### Selected extract
Observation: Turnagain

Location: Sunburst-Above Treeline

Route & General Observations

Standard approach breaking trail towards Sunburst ridgeline above treeline. Our focus was to assess the forecasted snowfall and its effect on the current snowpack. Though we started our tour with an obscured sky, strong NE winds and rapid accumulation (S-4), the winds, snowfall and sky opened up by 1pm. Widespread, LOUD whumphing from 2,000 ft to our high point of 2,400 ft where we conducted instability tests.

Red Flags
Red flags are simple visual clues that are a sign of potential avalanche danger. Please record any sign of red flags below.
Obvious signs of instability
Recent Avalanches?No
Collapsing (Whumphing)?Yes
Cracking (Shooting cracks)?Yes
Observer Comments

Cracks were localized and extended 2-20m from ski tips.
Whumphs were widespread from 2,000-2,400ft and occurring every 5-20 steps. Though some were small, we encountered auditory collapses that could easily pass for a mustang engine and an A-10 flying through the Valley. The collapses were approx 1-2 seconds in duration and spread in all directions. Simply fascinating.
No observed releases or slides.

Weather & Snow Characteristics
Please provide details to help us determine the weather and snowpack during the time this observation took place.

Obscured skies trending to Broken between 11-2pm.
Strong NE wind around 11-12pm with a NE wind trending to light by 1pm.

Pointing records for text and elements

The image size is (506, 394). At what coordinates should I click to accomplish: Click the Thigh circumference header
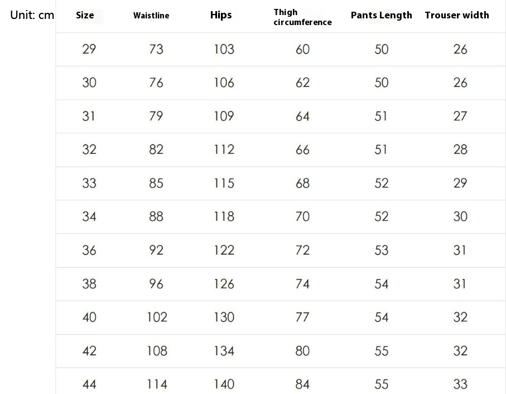(x=302, y=17)
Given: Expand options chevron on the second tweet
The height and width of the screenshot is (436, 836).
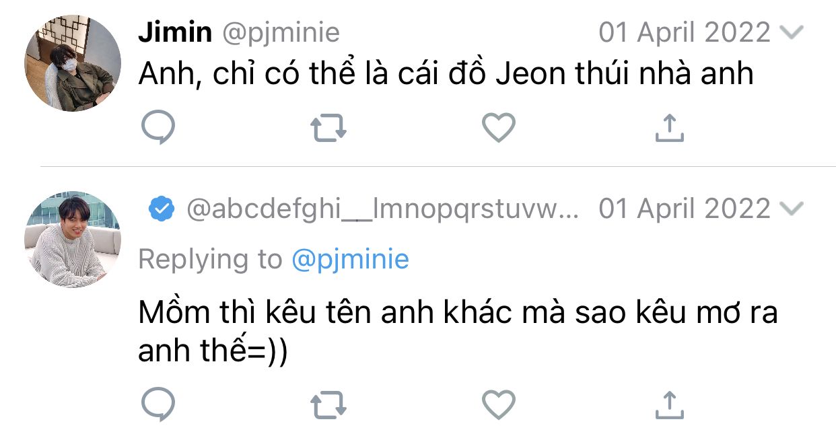Looking at the screenshot, I should point(791,209).
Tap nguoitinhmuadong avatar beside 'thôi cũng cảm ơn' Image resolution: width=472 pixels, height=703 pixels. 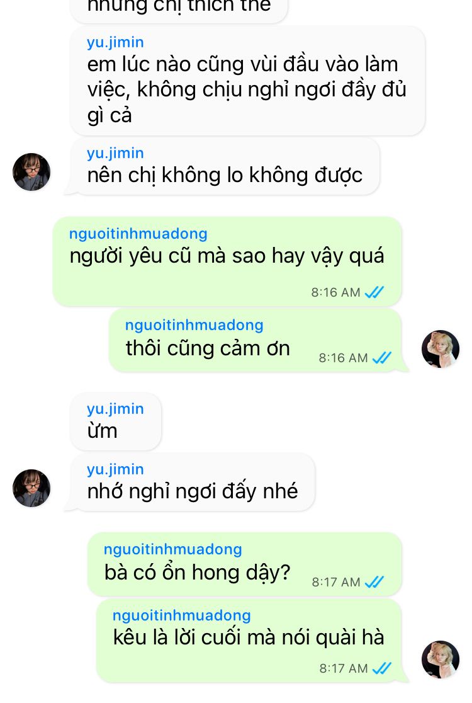440,349
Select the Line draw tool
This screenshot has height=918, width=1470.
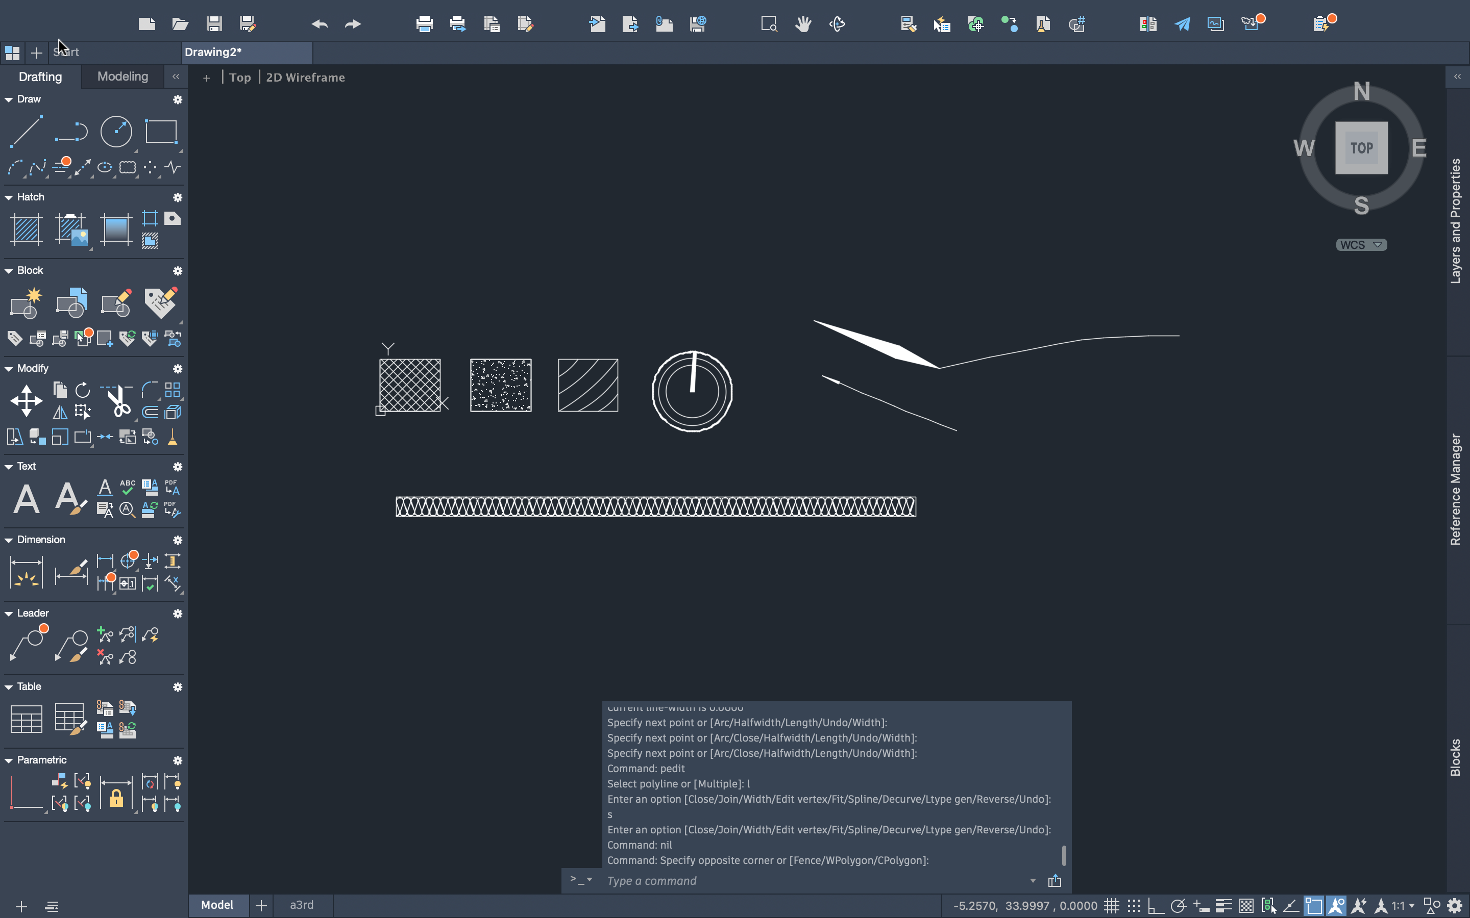click(x=26, y=131)
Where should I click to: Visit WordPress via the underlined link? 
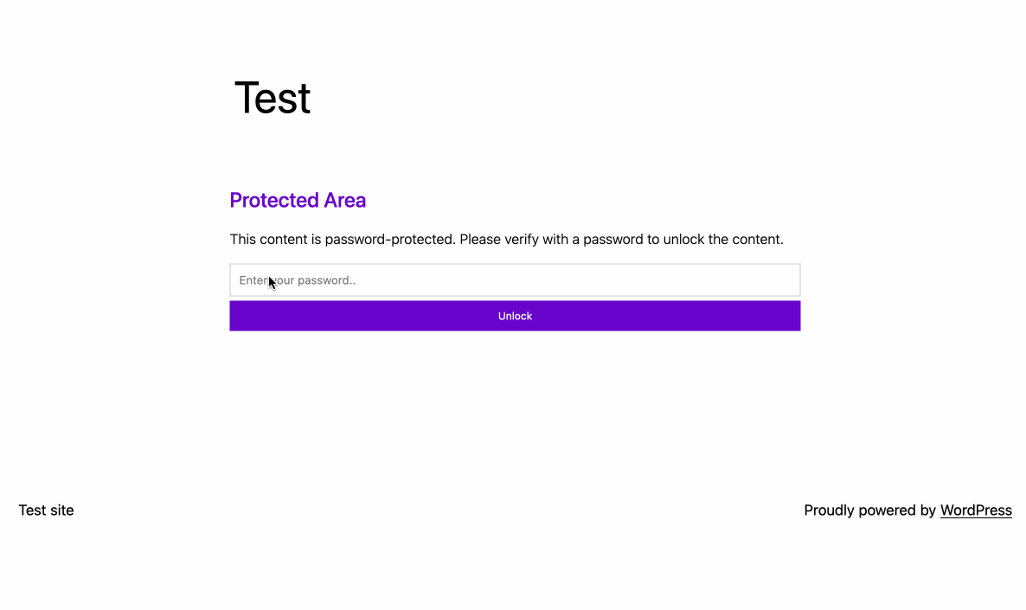(976, 510)
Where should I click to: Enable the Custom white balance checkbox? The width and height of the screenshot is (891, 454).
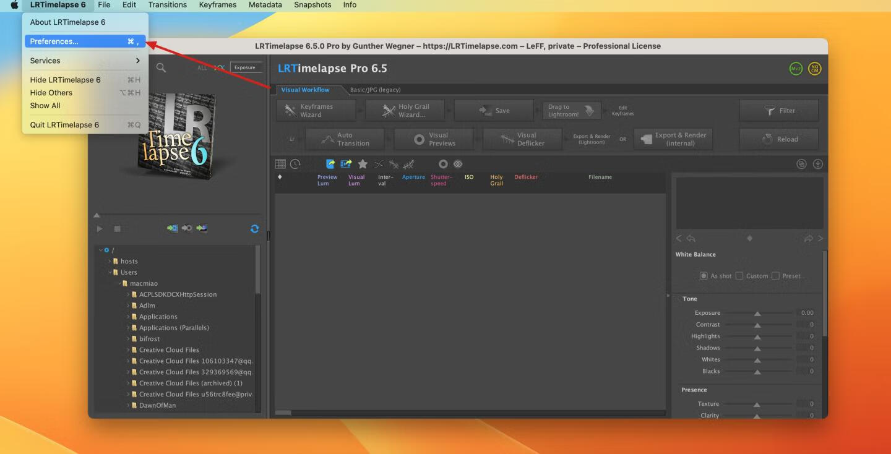[x=739, y=276]
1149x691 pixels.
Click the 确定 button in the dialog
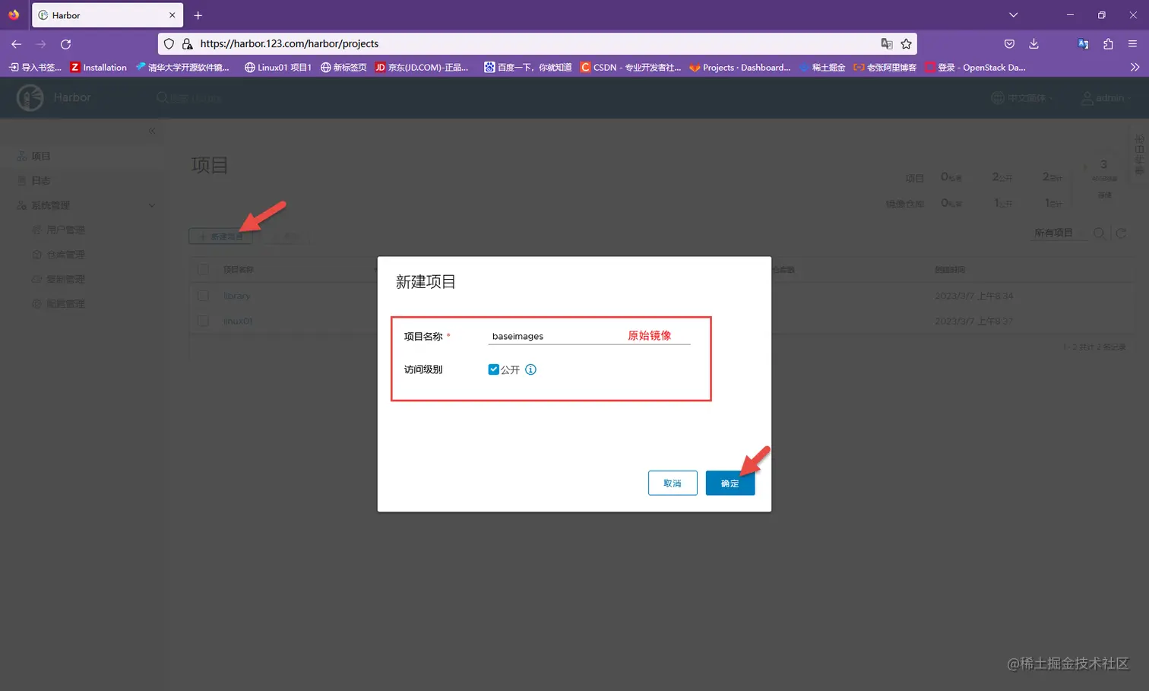point(730,483)
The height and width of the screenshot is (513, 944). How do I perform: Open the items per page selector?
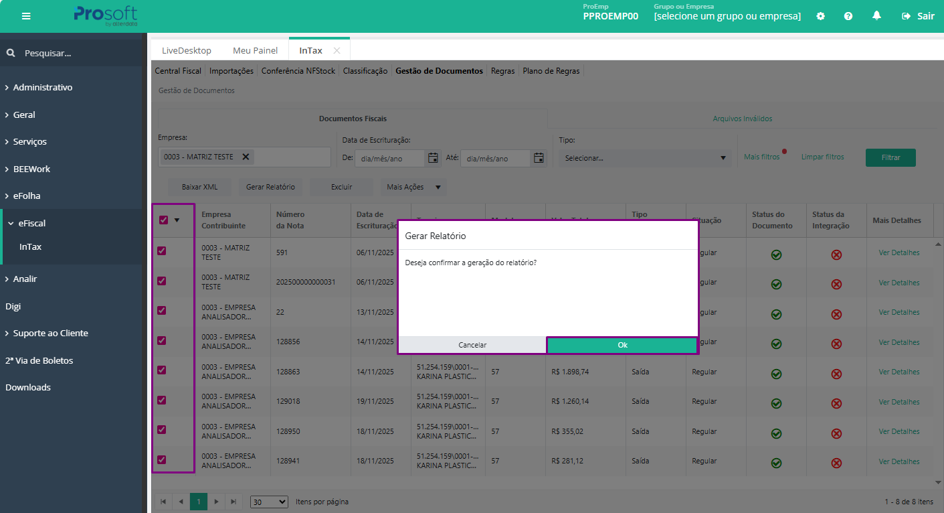(x=268, y=502)
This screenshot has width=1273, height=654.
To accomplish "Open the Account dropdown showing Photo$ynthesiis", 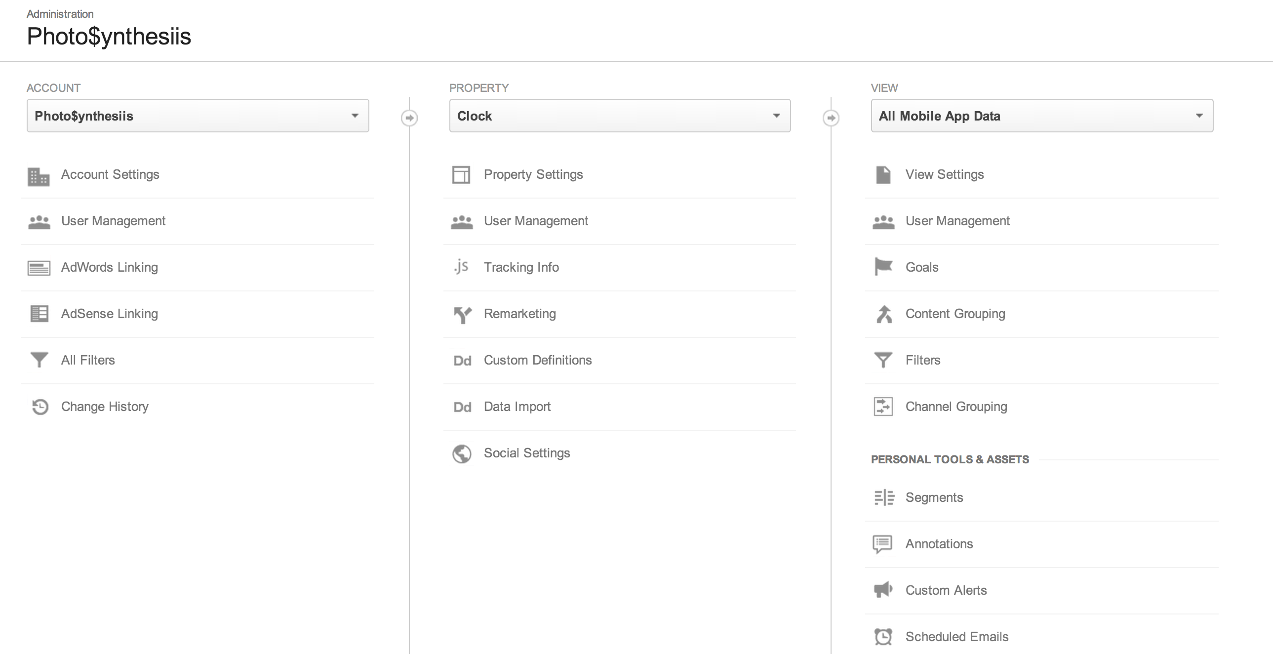I will tap(198, 116).
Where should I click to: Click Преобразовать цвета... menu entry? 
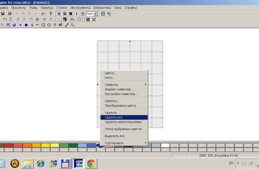click(x=121, y=106)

### Tasks to carry out
1. Answer these about the avalanche observation:
(a) What was the high point of the tour, where the instability tests were done?
(b) How far did the cracks extend from the ski tips?
(c) By what time had the NE wind trended to light?
2. Write a continuation of the avalanche observation, starting after its last sentence about the NE wind.
The rows are separate material, apart from the avalanche observation.

### The responses
1.
(a) 2,400 ft
(b) 2-20 m
(c) 1pm

2.
-7°C to -5°C

Snow surface

Fresh Precip particles approx 2-4mm with active riming.
A right-side up fresh accumulation of approx 20-40cm existed from 1,500-2,400 ft.
No crusts were present until our exit, where a fragile surface crust existed in the meadows, possibly from the fall in temperature and previously falling moist snow.
Trees and alders in wind protected areas held approx. 5-10cm on branches.
Ski/Boot pen: 26mc/60cm


In general, our focus was to assess the forecasted storm accumulation and see the rapid loading first-hand. The early season setup of basal facets with rapid loading were undergoing artificial collapses every few steps and proved to be the layer of concern for our tests. In addition, the once proudly standing surface hoar has been flattened by this dense snowfall and though it produced results in CT and ECT’s, it seems in time it will become cohesive and fully bonded into the New/Old interface. The one main concern I have is we found striations and cups of depth hoar, leading me to believe the cold, clear week prior advanced the basal facet layer. Good focus for days to come.

2,000 ft, W , 21° Slope,
STE 40cm down on N/O Interface
CT11 SP (Simultaneous fractures)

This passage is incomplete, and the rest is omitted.